Ende 2011 hatten sich 15 der 16 Bundesländer nach langem Ringen auf eine moderate Liberalisierung des Glücksspielmarktes verständigt. Sie wollen das Lottomonopol des Staates erhalten, den Sportwettenmarkt aber begrenzt öffnen.

Am Dienstag war die EU-Stellungnahme in Deutschland – je nach politischer Couleur und wirtschaftlichen Interessen – als Billigung des neuen Staatsvertrags gewertet worden – oder eben auch nicht. Von Zustimmung sprachen die Ministerpräsidenten von Rheinland-Pfalz und Sachsen-Anhalt, Kurt Beck (SPD) und Reiner Haseloff (CDU), sowie die staatlichen Lotto-Gesellschaften. Dagegen hat aus Sicht der privaten Anbieter Brüssel eine "abschließend positive Stellungnahme“ erneut verweigert.
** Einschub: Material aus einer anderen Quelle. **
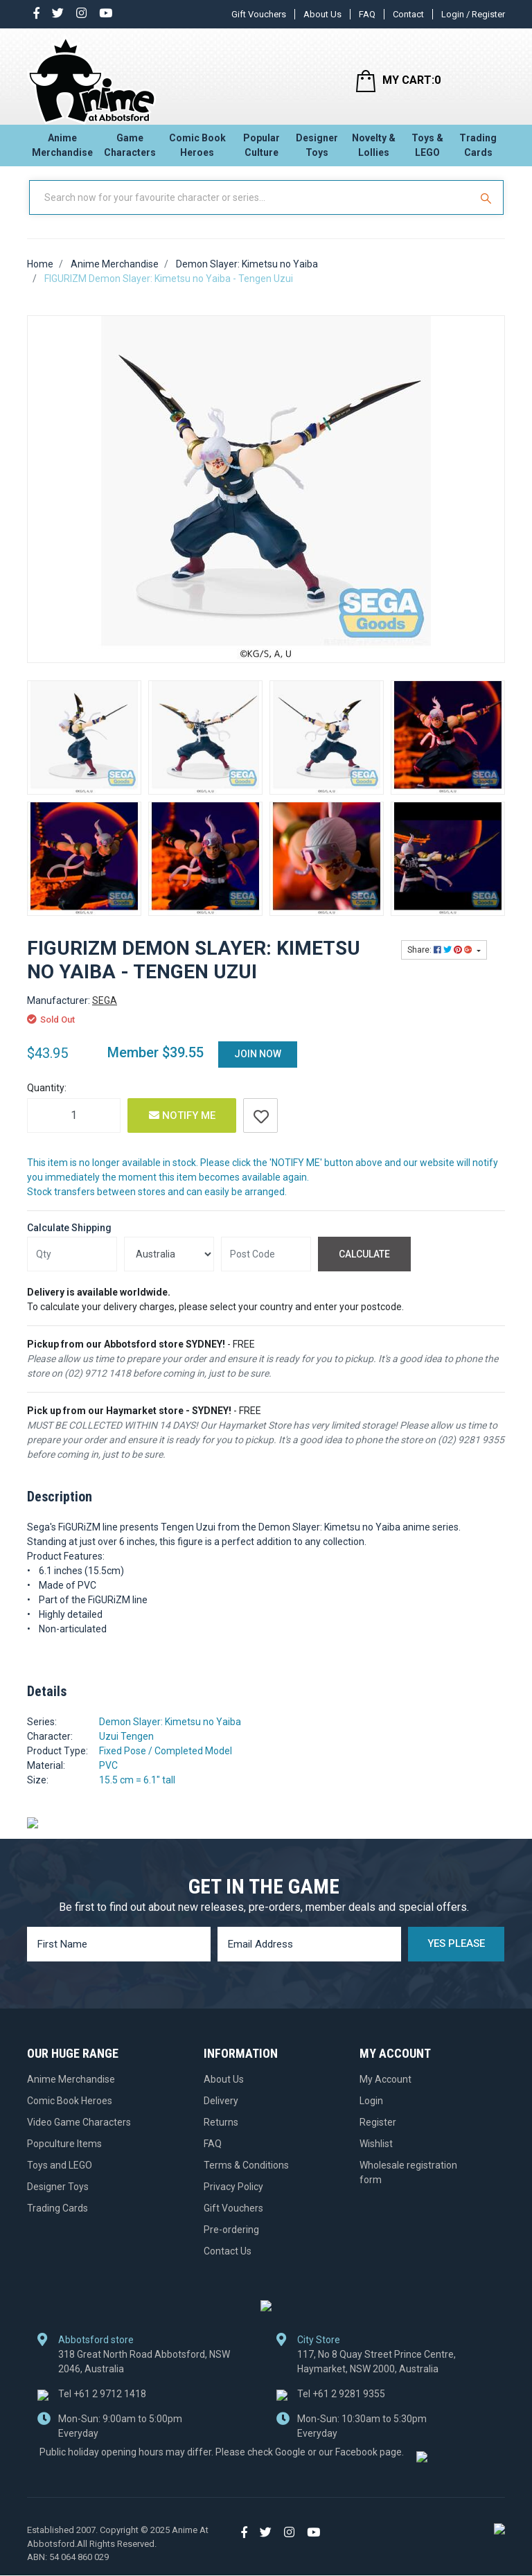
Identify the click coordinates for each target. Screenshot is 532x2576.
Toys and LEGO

Der Versuch von SPD, Grünen und SSW, das Thema über einen Dringlichkeitsantrag im Landtag zu debattieren, scheiterte am Mittwoch an CDU/FDP. Vor Bekanntwerden der Brüsseler Klarstellung meinte SPD-Fraktionschef Ralf Stegner, der Vertrag habe nunmehr grünes Licht. Ähnlich äußerte sich die Grünen-Finanzexpertin Monika Heinold. Die EU habe praktisch das Go zu einem Burgfrieden gegeben, den Staatsvertrag in Kraft zu setzen. Für Heinold ist der Zeitpunkt gekommen, dass Schleswig-Holstein seinen Alleingang beende. Sie warf CDU/FDP unsolidarisches Störfeuer vor.
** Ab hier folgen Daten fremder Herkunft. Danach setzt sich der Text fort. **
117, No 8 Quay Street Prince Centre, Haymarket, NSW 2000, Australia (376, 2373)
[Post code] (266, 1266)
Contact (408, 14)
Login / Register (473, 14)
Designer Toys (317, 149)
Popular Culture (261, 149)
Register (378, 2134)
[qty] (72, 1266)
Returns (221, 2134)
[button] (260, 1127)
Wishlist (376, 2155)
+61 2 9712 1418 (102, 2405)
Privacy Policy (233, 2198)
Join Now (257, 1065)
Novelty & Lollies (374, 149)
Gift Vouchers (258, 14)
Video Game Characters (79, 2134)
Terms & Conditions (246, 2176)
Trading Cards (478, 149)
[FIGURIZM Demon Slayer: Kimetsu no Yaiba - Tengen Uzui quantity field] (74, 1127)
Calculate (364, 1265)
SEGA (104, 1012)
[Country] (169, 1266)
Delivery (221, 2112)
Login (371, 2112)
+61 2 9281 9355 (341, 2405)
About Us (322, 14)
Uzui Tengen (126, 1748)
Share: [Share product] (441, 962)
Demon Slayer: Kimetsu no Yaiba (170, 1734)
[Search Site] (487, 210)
"Eine Notifizierung ist bis heute nicht abgeschlossen“, erklärte dagegen CDU-Fraktionsvize Hans-Jörn Arp. Er betonte, die EU-Kommission habe in ihrem Schreiben zu dem Verfahren mit einem Vertragsverletzungsverfahren gedroht. Zur Begrenzung der Lizenzen für Sportwetten auf 20 oder zur Nichtzulassung von Online-Casinos und Online-Poker habe die EU noch eindeutig Klärungsbedarf angemeldet. (dpa)

(dapd/abendblatt.de)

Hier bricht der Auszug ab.